- **Brief**:
In the material below, find all lines with the string "first" and copy them.
════════════════════
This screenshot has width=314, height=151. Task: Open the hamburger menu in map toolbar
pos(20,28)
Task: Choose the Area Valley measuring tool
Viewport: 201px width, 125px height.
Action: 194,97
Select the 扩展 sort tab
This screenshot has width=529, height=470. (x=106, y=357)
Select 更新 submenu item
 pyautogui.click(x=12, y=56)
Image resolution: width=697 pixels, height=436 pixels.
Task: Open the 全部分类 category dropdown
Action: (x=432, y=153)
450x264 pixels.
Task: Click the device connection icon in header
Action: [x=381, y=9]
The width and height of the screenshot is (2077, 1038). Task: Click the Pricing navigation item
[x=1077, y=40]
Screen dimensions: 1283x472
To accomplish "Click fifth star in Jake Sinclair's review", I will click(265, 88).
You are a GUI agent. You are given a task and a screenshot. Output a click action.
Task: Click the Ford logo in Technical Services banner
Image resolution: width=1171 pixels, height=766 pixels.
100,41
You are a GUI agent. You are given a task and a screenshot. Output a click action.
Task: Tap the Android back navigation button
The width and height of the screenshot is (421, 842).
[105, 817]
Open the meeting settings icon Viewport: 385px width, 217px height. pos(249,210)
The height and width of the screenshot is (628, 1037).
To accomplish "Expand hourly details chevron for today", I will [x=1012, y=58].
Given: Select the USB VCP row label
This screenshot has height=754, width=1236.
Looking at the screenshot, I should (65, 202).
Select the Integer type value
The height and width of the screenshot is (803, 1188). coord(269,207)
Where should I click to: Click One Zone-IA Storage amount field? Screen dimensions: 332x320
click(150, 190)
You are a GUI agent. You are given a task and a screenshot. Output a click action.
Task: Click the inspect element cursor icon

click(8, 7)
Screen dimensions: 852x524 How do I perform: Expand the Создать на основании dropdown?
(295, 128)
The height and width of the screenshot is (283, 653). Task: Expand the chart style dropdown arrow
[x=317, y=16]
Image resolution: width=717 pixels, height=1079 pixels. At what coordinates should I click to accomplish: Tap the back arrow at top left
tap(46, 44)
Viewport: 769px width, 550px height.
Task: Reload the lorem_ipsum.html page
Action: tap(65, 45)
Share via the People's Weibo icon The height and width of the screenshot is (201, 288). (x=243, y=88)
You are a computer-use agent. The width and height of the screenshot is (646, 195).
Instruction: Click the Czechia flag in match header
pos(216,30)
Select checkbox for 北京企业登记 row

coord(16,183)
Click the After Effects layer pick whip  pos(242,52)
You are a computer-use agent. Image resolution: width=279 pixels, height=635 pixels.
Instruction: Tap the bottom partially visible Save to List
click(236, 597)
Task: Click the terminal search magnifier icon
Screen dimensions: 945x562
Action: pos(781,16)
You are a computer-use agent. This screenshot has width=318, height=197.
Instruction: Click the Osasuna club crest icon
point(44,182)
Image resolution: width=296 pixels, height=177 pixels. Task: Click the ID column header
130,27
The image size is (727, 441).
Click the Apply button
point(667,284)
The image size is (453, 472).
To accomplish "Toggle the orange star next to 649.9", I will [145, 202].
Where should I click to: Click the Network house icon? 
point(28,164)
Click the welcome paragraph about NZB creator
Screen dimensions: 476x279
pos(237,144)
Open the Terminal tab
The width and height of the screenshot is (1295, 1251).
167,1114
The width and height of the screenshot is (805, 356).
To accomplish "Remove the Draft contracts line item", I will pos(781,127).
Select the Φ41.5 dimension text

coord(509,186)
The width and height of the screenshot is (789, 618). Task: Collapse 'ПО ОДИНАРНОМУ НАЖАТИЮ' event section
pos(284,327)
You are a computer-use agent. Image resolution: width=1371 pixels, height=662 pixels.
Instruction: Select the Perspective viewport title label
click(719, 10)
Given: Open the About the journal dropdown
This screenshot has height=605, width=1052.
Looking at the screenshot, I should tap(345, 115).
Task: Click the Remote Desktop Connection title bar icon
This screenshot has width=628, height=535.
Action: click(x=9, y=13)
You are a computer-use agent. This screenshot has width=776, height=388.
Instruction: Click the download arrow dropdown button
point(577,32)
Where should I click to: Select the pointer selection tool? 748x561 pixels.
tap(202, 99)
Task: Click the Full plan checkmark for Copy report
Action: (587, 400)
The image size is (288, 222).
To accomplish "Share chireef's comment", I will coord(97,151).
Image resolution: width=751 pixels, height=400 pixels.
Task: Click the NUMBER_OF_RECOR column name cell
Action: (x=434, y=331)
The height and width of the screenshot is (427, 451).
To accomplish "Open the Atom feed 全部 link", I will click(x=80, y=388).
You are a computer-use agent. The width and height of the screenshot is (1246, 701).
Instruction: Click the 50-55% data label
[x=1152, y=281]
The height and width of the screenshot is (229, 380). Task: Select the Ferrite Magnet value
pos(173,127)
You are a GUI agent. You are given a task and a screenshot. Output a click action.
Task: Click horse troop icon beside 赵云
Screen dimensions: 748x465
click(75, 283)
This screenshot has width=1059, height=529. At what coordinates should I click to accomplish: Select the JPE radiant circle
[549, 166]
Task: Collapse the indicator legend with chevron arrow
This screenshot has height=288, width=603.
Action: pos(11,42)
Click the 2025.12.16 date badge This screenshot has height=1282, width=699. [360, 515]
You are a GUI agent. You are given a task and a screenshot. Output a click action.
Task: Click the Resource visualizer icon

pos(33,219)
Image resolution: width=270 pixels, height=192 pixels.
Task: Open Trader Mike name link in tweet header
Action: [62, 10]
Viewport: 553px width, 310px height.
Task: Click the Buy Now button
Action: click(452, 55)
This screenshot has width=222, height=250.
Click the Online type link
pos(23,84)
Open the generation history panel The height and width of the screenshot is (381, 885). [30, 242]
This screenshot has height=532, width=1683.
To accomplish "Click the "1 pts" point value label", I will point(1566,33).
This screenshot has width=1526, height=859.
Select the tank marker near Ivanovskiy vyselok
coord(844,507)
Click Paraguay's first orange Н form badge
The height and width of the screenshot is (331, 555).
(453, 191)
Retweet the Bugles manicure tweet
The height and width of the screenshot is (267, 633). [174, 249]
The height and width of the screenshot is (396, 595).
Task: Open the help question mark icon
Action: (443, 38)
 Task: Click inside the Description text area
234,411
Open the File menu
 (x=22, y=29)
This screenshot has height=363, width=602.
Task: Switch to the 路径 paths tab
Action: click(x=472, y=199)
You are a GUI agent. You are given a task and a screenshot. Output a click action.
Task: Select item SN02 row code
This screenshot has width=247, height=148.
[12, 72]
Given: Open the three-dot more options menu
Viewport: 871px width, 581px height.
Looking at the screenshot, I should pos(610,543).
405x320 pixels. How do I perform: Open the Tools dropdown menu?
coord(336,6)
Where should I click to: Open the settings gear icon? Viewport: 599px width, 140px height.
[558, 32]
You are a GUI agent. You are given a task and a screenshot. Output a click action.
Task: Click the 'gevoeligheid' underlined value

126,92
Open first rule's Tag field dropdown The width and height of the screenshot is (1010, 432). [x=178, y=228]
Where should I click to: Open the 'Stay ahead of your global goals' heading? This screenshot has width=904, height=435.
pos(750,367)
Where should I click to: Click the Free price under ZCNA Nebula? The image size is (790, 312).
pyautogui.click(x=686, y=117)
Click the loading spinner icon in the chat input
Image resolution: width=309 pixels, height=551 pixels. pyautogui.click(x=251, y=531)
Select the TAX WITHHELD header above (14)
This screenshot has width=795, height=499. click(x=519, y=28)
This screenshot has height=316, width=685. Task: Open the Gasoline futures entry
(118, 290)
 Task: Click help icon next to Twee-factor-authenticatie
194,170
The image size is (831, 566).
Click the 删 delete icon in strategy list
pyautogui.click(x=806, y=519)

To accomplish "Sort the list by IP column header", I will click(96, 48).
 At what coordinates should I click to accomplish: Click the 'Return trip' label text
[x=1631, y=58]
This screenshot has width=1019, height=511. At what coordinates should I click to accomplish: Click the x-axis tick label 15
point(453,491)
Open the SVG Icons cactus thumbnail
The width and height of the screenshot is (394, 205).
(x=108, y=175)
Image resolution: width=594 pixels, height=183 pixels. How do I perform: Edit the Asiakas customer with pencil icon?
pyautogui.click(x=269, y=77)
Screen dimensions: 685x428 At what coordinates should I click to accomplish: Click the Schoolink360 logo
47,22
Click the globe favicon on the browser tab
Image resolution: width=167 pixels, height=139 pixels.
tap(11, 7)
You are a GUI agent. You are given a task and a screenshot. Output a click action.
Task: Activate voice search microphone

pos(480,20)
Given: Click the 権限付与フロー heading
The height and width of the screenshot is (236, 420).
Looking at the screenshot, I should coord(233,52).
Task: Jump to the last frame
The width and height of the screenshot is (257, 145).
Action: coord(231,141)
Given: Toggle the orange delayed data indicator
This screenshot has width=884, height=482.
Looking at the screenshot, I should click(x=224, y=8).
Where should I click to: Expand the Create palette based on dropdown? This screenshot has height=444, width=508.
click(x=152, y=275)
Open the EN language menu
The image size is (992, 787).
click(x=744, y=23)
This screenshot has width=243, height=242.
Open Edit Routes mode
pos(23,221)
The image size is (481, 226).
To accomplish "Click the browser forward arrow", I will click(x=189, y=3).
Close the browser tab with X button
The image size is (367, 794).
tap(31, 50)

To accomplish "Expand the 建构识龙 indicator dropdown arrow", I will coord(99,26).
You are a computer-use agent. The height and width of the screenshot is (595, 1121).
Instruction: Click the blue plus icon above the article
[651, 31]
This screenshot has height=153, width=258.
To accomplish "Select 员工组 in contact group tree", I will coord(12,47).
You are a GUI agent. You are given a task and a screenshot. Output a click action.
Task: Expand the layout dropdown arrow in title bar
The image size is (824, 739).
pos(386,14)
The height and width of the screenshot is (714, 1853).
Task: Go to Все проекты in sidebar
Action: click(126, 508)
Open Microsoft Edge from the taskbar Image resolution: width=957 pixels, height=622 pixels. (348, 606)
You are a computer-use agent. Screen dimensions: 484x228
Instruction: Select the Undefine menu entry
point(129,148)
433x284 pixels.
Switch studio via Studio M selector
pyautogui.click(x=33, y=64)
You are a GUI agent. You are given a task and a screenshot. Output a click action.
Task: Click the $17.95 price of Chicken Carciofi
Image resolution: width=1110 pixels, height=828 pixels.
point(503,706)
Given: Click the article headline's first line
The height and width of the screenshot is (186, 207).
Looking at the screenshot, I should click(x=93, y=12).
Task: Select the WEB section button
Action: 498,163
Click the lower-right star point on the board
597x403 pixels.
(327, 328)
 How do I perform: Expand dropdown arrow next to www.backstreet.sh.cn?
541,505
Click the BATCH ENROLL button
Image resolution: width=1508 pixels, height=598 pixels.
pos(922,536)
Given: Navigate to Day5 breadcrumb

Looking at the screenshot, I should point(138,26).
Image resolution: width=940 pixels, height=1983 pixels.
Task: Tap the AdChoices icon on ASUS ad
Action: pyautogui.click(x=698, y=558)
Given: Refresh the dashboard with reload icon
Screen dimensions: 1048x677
════════════════════
- **Written reply**:
Click Paraguay's first orange Н form badge
Open first rule's Tag field dropdown The width and height of the screenshot is (1010, 432). [x=178, y=228]
Given: Click the article headline's first line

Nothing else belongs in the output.